Sacred Portals of Entry

It takes a whole village to raise a child. Now, imagine raising three. Rooted in community, conversations, and connections, the story of what many call the “American Dream” stems from the lionheart of a caring mother.

Through the eyes of my mother, Becky, my lens on the world became more graceful. As a once-stateless person who had to learn how to navigate institutions, cultures, and languages, my curiosity to connect to my work merged from my distinct identities as an African, black, hypervisible, and invisible man in America.

My family history and its reclamation of a new home positioned us within a context where the construction and deconstruction of identities and tensions that occur as a result of adaptation, assimilation, and our attempts to accustom ourselves to the notion of alienation have had a profound impact on my work. In my continuing body of work, Elegant Alien, I reflect on and reimagine scenes from my personal history: I see images from Ghana and Italy and more recently from America. I incorporate all these visual languages into the images I create.

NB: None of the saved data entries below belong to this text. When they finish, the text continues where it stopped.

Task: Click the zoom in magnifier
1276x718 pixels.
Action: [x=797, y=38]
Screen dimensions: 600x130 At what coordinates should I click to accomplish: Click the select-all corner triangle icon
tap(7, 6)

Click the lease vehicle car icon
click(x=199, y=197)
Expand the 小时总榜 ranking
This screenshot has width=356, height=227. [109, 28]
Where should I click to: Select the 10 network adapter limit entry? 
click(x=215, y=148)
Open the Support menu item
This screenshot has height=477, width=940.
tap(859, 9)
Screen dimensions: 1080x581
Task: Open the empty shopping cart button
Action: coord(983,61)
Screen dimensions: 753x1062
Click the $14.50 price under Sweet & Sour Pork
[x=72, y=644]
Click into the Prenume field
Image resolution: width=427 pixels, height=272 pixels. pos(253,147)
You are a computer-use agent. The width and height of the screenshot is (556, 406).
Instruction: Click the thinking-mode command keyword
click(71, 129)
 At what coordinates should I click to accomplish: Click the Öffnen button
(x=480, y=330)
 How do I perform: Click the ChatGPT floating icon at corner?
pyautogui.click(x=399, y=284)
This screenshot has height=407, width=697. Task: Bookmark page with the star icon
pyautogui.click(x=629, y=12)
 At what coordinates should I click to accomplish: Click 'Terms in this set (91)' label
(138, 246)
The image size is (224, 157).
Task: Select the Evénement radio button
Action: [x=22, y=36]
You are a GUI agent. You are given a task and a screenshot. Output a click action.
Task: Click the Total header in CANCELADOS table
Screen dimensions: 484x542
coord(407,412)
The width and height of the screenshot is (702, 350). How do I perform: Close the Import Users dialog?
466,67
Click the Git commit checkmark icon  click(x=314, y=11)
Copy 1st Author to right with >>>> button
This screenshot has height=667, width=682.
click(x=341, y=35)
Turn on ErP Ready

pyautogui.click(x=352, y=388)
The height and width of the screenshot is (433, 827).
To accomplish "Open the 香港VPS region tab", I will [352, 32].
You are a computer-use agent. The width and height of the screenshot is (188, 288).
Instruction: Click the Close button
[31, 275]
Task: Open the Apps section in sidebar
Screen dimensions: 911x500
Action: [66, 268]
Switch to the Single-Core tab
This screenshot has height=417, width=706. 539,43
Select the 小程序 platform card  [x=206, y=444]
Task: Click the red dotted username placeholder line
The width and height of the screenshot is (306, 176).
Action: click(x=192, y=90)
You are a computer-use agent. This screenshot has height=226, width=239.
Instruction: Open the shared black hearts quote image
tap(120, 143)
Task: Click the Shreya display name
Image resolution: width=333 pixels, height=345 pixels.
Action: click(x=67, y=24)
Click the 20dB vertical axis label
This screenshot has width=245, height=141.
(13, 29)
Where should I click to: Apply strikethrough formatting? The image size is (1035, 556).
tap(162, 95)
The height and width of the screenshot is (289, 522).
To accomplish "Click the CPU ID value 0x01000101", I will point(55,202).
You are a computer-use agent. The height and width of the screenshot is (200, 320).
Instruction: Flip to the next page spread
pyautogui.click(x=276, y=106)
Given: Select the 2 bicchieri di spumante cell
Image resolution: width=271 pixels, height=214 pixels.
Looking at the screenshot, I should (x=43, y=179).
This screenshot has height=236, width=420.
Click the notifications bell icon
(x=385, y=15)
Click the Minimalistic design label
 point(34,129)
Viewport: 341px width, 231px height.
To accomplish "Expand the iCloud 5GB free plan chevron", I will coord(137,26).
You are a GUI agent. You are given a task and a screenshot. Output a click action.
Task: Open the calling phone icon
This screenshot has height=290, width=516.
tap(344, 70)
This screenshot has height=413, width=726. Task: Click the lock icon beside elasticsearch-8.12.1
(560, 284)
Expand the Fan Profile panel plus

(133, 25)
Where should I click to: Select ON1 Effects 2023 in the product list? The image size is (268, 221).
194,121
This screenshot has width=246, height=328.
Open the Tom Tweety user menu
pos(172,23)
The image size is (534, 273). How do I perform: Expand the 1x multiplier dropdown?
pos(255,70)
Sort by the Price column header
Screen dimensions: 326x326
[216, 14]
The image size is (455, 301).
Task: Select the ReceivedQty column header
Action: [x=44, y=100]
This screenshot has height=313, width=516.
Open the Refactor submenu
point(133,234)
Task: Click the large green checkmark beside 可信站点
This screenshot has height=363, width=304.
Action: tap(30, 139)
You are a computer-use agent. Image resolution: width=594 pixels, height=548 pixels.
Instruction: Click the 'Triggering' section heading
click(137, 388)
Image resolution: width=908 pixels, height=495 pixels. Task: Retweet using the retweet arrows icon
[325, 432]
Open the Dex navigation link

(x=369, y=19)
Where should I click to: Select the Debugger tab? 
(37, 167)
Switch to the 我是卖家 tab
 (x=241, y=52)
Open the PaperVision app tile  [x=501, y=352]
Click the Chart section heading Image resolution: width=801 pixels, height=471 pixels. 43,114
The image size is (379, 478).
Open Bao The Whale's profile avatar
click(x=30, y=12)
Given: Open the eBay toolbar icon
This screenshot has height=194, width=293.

Not belonging here nationally but locally helped me stage tableaux scenes that elicit emotional registers of individual experience. Pioneering conversations through our differences and similarities, such as what Carrie Mae Weems started and other visual storytellers like Deana Lawson continue, is the dialogue of community, identity, and grace. The challenges of others put my personal, familial, and judicial hardships in perspective.

In creating these images, I am in conversation with my family, friends, and the many connections I made in Worcester, Bridgewater, Plymouth, Hanover, Brockton, Cambridge, Boston, and throughout New England. I listen closely to their stories about their experiences and lives that both overlap with and differ from my own— I am asked to challenge, yet be sensitive to, the stereotypes in Western, African, and afro-descendant portraiture. The initial conversations I had with my mom brought tremendous growth in our relationship, my relationship with others, and within myself.

My camera mediates conversations that illuminate the depth of this multiple existence and crystalizes it in moments of humanity that can be found in each distinct narrative on Blackness to the point we turn strangers into friends. Sometimes business partners. For example, I connected with the Frame Center via a job posting from my alma mater, Bridgewater State University (BSU), met Deniz, Chief of staff at BSU, who believed in my photography career and landed a teaching position at Harvard University from Professor Sharon Harper, who was a visiting artist/lecturer attending MassArt for the day. The lens of my mother shaped how I sense and navigate daily providing a constant reminder to always stay curious to learn. Learning can be a fruitful experience, but there are dark moments that are quite insightful, which is why presenting your most authentic version of yourself resonates with people. Good or bad.

My name is Don Claude, join me in my therapeutic yet challenging journey with portraiture.